Pékin contrôle Hollywood


Dans le cadre de la campagne électorale US, – mais aussi en dehors d’elle, pour la situation générale, – la Chine est un acteur nouveau et important aux USA. On sait que la Chine est devenue la bête noire de Trump et du Pentagone (commerce, Covid19, renforcement milita ire, etc.). On mesure cette nouvelle réalité, notamment pour ces élections, dans un communiqué du Directeur du NCSC (National Counterterrorism and Security Council) William Evanina a rendu public vendredi 7 août. Le NCSC y présente une synthèse des principaux dangers d’ingérence et dans quelles directions les rivaux des USA veulent tenter d’orienter les votes, – car, bien entendu et désormais, cette ‘menace’ est partout présente sur la route absolument démocratique de l’innocente & vertueuse Amérique-américaniste.

Trois pays sont principalement concernés et désignés sans le moindre doute ni la moindre preuve comme présentant une telle ‘menace’ d’ingérence manifeste, potentielle sinon déjà faite, dans l’élection présidentielle USA2020 : outre la Russie et l’Iran, il y a la Chine, dragon terrible et ‘menace’ détaillée d’abord, – en premier, dans tous les cas par ordre alphabétique.

« Nous estimons que la Chine préfère que le président Trump, – que Pékin considère comme imprévisible, – ne soit pas réélu. La Chine a étendu ses efforts d’influence avant novembre 2020 pour façonner l'environnement politique aux États-Unis, faire pression sur les personnalités politiques qu’elle considère comme opposées aux intérêts de la Chine, et détourner et contrer les critiques à son égard. Bien que la Chine ait continué à peser les risques et les avantages d'une action agressive, sa rhétorique publique au cours des derniers mois est devenue de plus en plus critique à l’égard de la réponse de l’administration actuelle au COVID-19, de la fermeture du consulat chinois de Houston et des actions entreprises sur d’autres questions. Par exemple, elle a sévèrement critiqué les déclarations et les actions de l’administration concernant Hong Kong, TikTok, le statut juridique de la mer de Chine méridionale et les efforts de la Chine pour dominer le marché 5G. Pékin reconnaît que tous ces efforts pourraient affecter la course à la présidence. »

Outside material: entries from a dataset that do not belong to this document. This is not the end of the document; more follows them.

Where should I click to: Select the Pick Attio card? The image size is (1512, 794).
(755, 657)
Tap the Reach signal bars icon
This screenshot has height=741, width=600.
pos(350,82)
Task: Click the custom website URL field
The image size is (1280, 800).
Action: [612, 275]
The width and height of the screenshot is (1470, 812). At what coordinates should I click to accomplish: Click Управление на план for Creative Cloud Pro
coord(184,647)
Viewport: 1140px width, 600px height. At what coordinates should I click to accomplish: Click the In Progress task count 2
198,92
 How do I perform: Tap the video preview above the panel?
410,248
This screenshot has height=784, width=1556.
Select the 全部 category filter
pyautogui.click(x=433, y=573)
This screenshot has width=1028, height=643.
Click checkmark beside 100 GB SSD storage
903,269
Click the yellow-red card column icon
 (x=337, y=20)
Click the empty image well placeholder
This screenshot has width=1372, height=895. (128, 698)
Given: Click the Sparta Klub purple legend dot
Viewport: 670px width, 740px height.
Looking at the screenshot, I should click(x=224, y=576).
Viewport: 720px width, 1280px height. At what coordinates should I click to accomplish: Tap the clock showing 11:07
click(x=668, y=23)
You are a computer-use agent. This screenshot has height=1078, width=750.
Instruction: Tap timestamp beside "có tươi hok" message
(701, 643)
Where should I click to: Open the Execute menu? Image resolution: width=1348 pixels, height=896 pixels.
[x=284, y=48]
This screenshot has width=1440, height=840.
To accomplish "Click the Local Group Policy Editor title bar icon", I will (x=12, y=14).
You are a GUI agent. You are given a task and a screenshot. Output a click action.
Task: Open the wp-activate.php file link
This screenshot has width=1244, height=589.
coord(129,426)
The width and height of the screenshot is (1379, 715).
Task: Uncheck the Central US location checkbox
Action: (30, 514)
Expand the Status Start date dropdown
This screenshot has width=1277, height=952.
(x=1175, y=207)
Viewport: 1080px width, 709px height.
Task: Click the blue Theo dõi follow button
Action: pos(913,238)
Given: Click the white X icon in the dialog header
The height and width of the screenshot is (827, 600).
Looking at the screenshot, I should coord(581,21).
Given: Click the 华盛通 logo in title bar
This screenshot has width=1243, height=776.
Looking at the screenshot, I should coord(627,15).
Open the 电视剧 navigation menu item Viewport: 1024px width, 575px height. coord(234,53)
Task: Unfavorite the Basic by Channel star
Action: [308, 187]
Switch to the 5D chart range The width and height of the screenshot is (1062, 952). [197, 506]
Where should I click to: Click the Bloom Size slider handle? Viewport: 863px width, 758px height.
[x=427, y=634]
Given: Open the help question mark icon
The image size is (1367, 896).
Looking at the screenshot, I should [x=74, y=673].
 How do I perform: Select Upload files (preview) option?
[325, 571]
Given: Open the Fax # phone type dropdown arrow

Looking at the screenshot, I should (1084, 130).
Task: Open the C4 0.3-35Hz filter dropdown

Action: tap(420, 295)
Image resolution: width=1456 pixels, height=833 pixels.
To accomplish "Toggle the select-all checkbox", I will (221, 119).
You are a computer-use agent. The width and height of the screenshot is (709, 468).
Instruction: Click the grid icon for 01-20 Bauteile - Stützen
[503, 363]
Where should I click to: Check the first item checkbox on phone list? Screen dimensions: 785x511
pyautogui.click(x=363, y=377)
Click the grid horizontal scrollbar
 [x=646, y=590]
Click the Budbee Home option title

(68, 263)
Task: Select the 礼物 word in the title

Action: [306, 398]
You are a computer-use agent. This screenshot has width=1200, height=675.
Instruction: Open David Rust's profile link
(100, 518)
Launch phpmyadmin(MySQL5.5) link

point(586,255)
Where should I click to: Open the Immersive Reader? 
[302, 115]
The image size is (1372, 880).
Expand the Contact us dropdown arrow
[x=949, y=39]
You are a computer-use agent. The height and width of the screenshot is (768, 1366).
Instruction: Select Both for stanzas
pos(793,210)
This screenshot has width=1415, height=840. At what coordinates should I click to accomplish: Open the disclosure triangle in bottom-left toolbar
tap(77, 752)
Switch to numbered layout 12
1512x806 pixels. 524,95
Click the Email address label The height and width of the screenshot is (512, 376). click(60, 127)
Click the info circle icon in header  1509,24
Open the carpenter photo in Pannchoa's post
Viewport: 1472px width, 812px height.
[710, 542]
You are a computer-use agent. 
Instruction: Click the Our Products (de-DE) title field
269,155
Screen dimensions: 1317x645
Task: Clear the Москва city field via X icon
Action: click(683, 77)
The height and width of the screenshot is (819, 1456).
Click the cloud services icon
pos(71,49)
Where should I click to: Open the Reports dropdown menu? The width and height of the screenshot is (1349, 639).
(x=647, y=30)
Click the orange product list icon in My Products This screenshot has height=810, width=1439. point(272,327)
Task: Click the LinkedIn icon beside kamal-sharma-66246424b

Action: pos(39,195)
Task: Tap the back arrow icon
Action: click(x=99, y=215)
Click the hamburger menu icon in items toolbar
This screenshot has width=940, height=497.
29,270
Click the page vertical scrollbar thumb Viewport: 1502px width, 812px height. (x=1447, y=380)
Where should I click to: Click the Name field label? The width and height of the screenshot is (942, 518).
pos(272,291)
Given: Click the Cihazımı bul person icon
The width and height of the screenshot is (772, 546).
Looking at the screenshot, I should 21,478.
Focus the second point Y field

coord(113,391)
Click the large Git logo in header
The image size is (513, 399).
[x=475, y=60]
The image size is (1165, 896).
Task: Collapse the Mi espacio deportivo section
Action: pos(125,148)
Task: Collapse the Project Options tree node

Cet ensemble d’avertissements offensifs et absolument basés sur ce qu’on pourrait nommer de la ‘spéculation narrativiste’ est désormais un classique avec les USA, et dans les pays du bloc-BAO. Il s’agit de mettre au compte d’adversaires déjà catalogués dans un simulacre de narrative, de montages et de faux-procès aux verdicts déjà posés, soit les faiblesses de ces pays opérateurs-BAO, soit leurs erreurs, soit leurs processus pseudo-démocratiques dont les résultats ne sont pas conformes à la feuille de route du Système. Dans ce cas des USA202, on fait encore plus fort, pour complaire à une vérité-de-situation d’un pays horriblement divisé dans une ‘guerre civile de la communication’, avec tout de même quelques émeutes, menaces et illégalités : quel que soit l’élu, s’il y a bien élection, le mécontentement ou la contestation qui accompagnera son élection, aussi bien que les soupçons divers de fraudes, sont par avance mis au mécompte des adversaires catalogués.

On fait bien entendu plus fort qu’en 2016, où il n’y avait quasiment qu’un seul pays (Russiagate) vraiment désigné comme coupable de complaisance pour le résultat de l’élection, évidemment catastrophique ; cette fois, trois pays sont en lice, et comme ils sont bien répartis (Chine et Iran voulant la défaite de Trump, Russie voulant sa victoire), toutes les options sont verrouillées. Mais ce n’est pas tant cette dimension qui nous intéresse, et nous fait nous attacher au cas chinois, qu’un autre aspect de la situation qui montre bien la puissance de la Chine, en même temps que son antagonisme avec les USA, déjà exacerbé par les querelles commerciales, le Covid19 et les accusations de Trump, enfin le risque de conflit direct entre les deux puissances qui est aujourd’hui une hypothèse largement reconnue.

En même temps que se développe cette agitation, et à la lumière d’un avertissement de Trump lancé à Hollywood et à l’industrie du cinéma pour ce qui concerne l’influence de la Chine sur le cinéma US, on s’instruit d’une situation hollywoodienne particulièrement remarquable. Une enquête de PEN America, une association fondée il y a un siècle pour « l’avancement de la littérature et de la liberté d’expression », est publiée sous forme de rapport détaillant l’attitude de soumission et d’autocensure de l’industrie du cinéma US vis-à-vis de la Chine.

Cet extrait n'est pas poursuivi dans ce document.